Statistics on Overweight Americans
According to the World Health Organization, over one billion adults are overweight worldwide (WHO World Health Report 2003). In the United States alone, the prevalence of overweight American adults is about 97.1 million. This prevalence of obesity continues to be a grave health concern among, adults, adolescents and children. Here are some significant statistics of overweight Americans in the United States:
• A recent survey conducted by National Health and Nutrition Examination Survey (NHANES) in 2005-2006 revealed that about 33.3 American adult men were obese. The latest studies done by NCHS in 2003 revealed that 66.4 percent adult men aged over 75 years are overweight whereas 58 percent of adult men aged 20-24 are obese in the United States.

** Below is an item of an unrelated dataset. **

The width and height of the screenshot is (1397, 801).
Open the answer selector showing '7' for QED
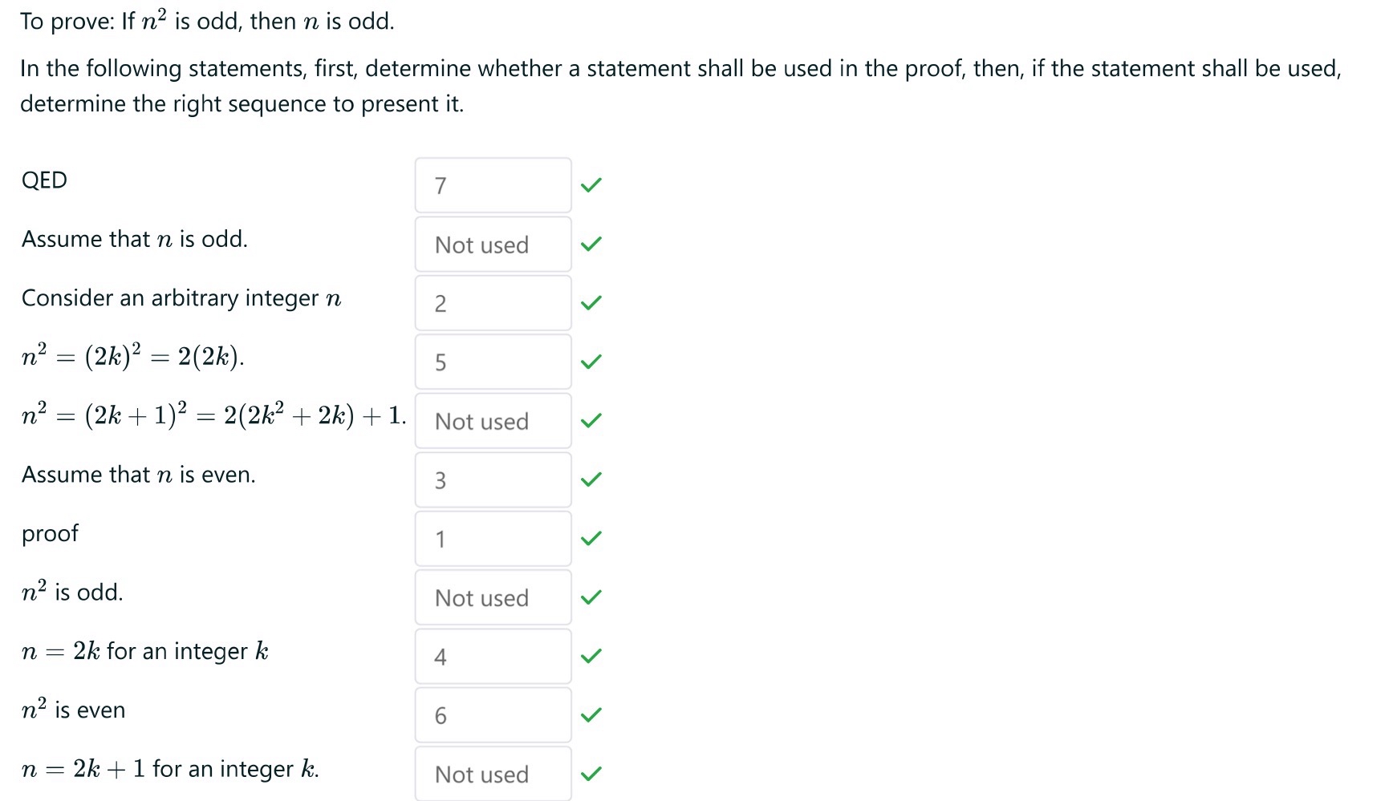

• Studies by the World Heart Federation (WHF) reveal that 1 in 4 children are overweight in the USA. As per estimates by WHF, about 22 million children under 5 years are overweight. (World Heart Federation Fact-Sheet, 2002). A Recent NHANES survey found that about 16.3 percent children and adolescents were overweight (2003-2006).
• According to the National Women’s Health Information Center, about 50 percent of women aged 20 to 74 are overweight in the US. The prevalence of overweight among adult women was 35.3 percent in 2005-2006 as per the latest data derived from the NHANES survey.
• Estimates for total expenditure spent to curb obesity are more than $95 billion. About 5.7 percent of the U.S health expenditure is spent on curbing obesity.
The prevalence of Obesity or Overweight among adults, children and adolescents in America is certainly a matter of concern since it increases the risk of many health conditions and disease including Coronary heart disease, hypertension, stroke, colon and breast cancers and other problems. (Source: cdc.gov).